In a study evaluating mouthwash, surgical scrubs, and skin cleanser formulations of PVP-I for antiviral activity against the MERS coronavirus, it was shown that the viral titre could be reduced by a factor of C4 log10, corresponding to a c.99.99% inactivation level . This remarkable level of potency was achieved within 15 s of application of each PVP-I formulation, which included a 7.5% PVP-I surgical scrub, a 1% PVP-I gargle/mouthwash and a 4% PVP-I skin cleanser formulation under the brand name Betadine (Mundipharma, Limburg, Germany). The findings indicate that PVP-I-based hand hygiene products can be used to decontaminate virally-infected skin, while PVP-I mouthwash can reduce viral load in the oral cavity and the oropharynx, potentially aiding in the support of hygiene measures needed to reduce the severity of future MERS outbreaks.

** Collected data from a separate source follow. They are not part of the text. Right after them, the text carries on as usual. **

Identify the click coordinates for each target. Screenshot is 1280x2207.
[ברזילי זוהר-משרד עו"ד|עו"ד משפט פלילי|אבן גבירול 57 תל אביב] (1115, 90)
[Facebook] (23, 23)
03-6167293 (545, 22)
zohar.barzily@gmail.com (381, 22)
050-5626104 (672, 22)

An earlier cooperative study presenting results in comparison with other antiseptics has shown how PVP-I impacts the infectivity of some of the most significant human pathogenic viruses, including polio-, HIV-1, adeno-, rota-, mumps, rhino-, coxsackie-, rubella, herpes-, measles, and influenza viruses. Mumps and adeno-viruses have been decimated in test settings by a more than 3-log reduction within 60 s of exposure to PVP-I concentrations higher than 0.5% . Influenza virus was inactivated by a more than 5-log reduction following 15 s at the same dose levels, while HIV was reduced by a more than 4.5-log reduction after a 30-s exposure to doses higher than 0.05%. However, coxsackievirus and poliovirus type 1 were observed to be not as sensitive to PVP-I inactivation, with both viruses requiring doses higher than 0.125% for inactivation, as was the case for rhinovirus. The authors concluded that PVP-I preparations were effective against measles, mumps, herpes, HIV, influenza, and rota-viruses, while rubella, polio-, adeno-, and rhino-viruses were only sensitive to higher doses. The fact that both virus types could be either sensitive or resistant regardless of whether they were enveloped or non-enveloped suggests that mechanisms specific to certain viral types are likely to some extent to influence iodine sensitivity. Overall, the findings are of particular relevance given that an overwhelming proportion of sore throat cases are thought to be of viral origin, and there appears to remain an overprescribing of antibiotics in such cases.